- **DO THIS**: Extract every one of the lines below and reproduce each line verbatim.

* BEGIN DATA LINES *

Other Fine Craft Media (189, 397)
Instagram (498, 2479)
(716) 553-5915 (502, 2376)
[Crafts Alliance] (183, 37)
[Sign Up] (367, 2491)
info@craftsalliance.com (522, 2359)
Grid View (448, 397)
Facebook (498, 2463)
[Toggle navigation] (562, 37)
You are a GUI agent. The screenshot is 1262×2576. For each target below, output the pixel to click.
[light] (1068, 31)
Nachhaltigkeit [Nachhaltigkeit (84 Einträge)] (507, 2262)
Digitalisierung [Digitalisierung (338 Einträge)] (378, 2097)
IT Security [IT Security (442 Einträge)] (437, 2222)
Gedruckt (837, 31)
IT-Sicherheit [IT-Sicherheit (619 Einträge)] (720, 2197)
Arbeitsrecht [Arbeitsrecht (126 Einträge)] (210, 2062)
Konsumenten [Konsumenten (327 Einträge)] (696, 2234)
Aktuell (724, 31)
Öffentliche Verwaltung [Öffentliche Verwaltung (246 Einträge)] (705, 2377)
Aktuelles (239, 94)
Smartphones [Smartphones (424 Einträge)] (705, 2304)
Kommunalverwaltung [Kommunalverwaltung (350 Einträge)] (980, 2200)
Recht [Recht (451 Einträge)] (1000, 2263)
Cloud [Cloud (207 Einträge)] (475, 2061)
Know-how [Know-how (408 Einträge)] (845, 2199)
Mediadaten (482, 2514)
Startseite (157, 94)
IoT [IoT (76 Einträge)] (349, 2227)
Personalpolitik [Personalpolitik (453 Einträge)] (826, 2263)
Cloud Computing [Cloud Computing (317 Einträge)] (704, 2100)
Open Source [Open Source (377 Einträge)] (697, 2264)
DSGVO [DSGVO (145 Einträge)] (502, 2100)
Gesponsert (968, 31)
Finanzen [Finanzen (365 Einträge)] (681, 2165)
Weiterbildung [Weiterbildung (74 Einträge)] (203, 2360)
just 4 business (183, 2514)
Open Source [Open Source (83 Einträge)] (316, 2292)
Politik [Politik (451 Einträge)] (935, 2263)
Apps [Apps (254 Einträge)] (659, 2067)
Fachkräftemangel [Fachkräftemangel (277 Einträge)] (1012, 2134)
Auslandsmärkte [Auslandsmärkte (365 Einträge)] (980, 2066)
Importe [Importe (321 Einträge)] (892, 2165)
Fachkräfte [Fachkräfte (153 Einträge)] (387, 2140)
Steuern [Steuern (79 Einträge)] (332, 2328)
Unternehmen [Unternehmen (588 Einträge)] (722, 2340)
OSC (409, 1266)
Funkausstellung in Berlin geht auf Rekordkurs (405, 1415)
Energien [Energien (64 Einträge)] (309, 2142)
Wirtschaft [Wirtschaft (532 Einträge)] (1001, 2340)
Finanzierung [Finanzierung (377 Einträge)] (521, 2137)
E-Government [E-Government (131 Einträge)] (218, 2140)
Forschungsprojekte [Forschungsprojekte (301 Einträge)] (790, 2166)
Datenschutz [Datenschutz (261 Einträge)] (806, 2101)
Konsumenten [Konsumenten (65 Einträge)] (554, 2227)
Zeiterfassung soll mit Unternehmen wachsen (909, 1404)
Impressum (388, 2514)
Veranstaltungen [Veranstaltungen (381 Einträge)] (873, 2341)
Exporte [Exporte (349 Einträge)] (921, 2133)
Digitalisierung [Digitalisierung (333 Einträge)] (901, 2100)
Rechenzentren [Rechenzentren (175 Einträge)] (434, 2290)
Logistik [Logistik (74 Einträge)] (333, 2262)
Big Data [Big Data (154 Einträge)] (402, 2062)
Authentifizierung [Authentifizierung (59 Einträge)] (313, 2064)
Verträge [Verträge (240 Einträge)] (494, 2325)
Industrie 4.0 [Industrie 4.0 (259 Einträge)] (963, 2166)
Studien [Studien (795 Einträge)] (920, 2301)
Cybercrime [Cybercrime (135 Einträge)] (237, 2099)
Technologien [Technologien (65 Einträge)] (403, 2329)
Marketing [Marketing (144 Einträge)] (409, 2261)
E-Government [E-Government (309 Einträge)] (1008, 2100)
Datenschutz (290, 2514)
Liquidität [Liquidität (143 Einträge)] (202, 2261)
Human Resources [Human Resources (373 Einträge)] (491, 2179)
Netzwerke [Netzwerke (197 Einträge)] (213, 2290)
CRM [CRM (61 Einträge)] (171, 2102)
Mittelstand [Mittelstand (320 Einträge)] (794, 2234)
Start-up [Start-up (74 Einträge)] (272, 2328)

* END DATA LINES *

- **RESULT OF THE EXERCISE**:
Other Fine Craft Media (189, 397)
Instagram (498, 2479)
(716) 553-5915 (502, 2376)
[Crafts Alliance] (183, 37)
[Sign Up] (367, 2491)
info@craftsalliance.com (522, 2359)
Grid View (448, 397)
Facebook (498, 2463)
[Toggle navigation] (562, 37)
You are a GUI agent. The screenshot is 1262×2576. For each target below, output the pixel to click.
[light] (1068, 31)
Nachhaltigkeit [Nachhaltigkeit (84 Einträge)] (507, 2262)
Digitalisierung [Digitalisierung (338 Einträge)] (378, 2097)
IT Security [IT Security (442 Einträge)] (437, 2222)
Gedruckt (837, 31)
IT-Sicherheit [IT-Sicherheit (619 Einträge)] (720, 2197)
Arbeitsrecht [Arbeitsrecht (126 Einträge)] (210, 2062)
Konsumenten [Konsumenten (327 Einträge)] (696, 2234)
Aktuell (724, 31)
Öffentliche Verwaltung [Öffentliche Verwaltung (246 Einträge)] (705, 2377)
Aktuelles (239, 94)
Smartphones [Smartphones (424 Einträge)] (705, 2304)
Kommunalverwaltung [Kommunalverwaltung (350 Einträge)] (980, 2200)
Recht [Recht (451 Einträge)] (1000, 2263)
Cloud [Cloud (207 Einträge)] (475, 2061)
Know-how [Know-how (408 Einträge)] (845, 2199)
Mediadaten (482, 2514)
Startseite (157, 94)
IoT [IoT (76 Einträge)] (349, 2227)
Personalpolitik [Personalpolitik (453 Einträge)] (826, 2263)
Cloud Computing [Cloud Computing (317 Einträge)] (704, 2100)
Open Source [Open Source (377 Einträge)] (697, 2264)
DSGVO [DSGVO (145 Einträge)] (502, 2100)
Gesponsert (968, 31)
Finanzen [Finanzen (365 Einträge)] (681, 2165)
Weiterbildung [Weiterbildung (74 Einträge)] (203, 2360)
just 4 business (183, 2514)
Open Source [Open Source (83 Einträge)] (316, 2292)
Politik [Politik (451 Einträge)] (935, 2263)
Apps [Apps (254 Einträge)] (659, 2067)
Fachkräftemangel [Fachkräftemangel (277 Einträge)] (1012, 2134)
Auslandsmärkte [Auslandsmärkte (365 Einträge)] (980, 2066)
Importe [Importe (321 Einträge)] (892, 2165)
Fachkräfte [Fachkräfte (153 Einträge)] (387, 2140)
Steuern [Steuern (79 Einträge)] (332, 2328)
Unternehmen [Unternehmen (588 Einträge)] (722, 2340)
OSC (409, 1266)
Funkausstellung in Berlin geht auf Rekordkurs (405, 1415)
Energien [Energien (64 Einträge)] (309, 2142)
Wirtschaft [Wirtschaft (532 Einträge)] (1001, 2340)
Finanzierung [Finanzierung (377 Einträge)] (521, 2137)
E-Government [E-Government (131 Einträge)] (218, 2140)
Forschungsprojekte [Forschungsprojekte (301 Einträge)] (790, 2166)
Datenschutz [Datenschutz (261 Einträge)] (806, 2101)
Konsumenten [Konsumenten (65 Einträge)] (554, 2227)
Zeiterfassung soll mit Unternehmen wachsen (909, 1404)
Impressum (388, 2514)
Veranstaltungen [Veranstaltungen (381 Einträge)] (873, 2341)
Exporte [Exporte (349 Einträge)] (921, 2133)
Digitalisierung [Digitalisierung (333 Einträge)] (901, 2100)
Rechenzentren [Rechenzentren (175 Einträge)] (434, 2290)
Logistik [Logistik (74 Einträge)] (333, 2262)
Big Data [Big Data (154 Einträge)] (402, 2062)
Authentifizierung [Authentifizierung (59 Einträge)] (313, 2064)
Verträge [Verträge (240 Einträge)] (494, 2325)
Industrie 4.0 [Industrie 4.0 (259 Einträge)] (963, 2166)
Studien [Studien (795 Einträge)] (920, 2301)
Cybercrime [Cybercrime (135 Einträge)] (237, 2099)
Technologien [Technologien (65 Einträge)] (403, 2329)
Marketing [Marketing (144 Einträge)] (409, 2261)
E-Government [E-Government (309 Einträge)] (1008, 2100)
Datenschutz (290, 2514)
Liquidität [Liquidität (143 Einträge)] (202, 2261)
Human Resources [Human Resources (373 Einträge)] (491, 2179)
Netzwerke [Netzwerke (197 Einträge)] (213, 2290)
CRM [CRM (61 Einträge)] (171, 2102)
Mittelstand [Mittelstand (320 Einträge)] (794, 2234)
Start-up [Start-up (74 Einträge)] (272, 2328)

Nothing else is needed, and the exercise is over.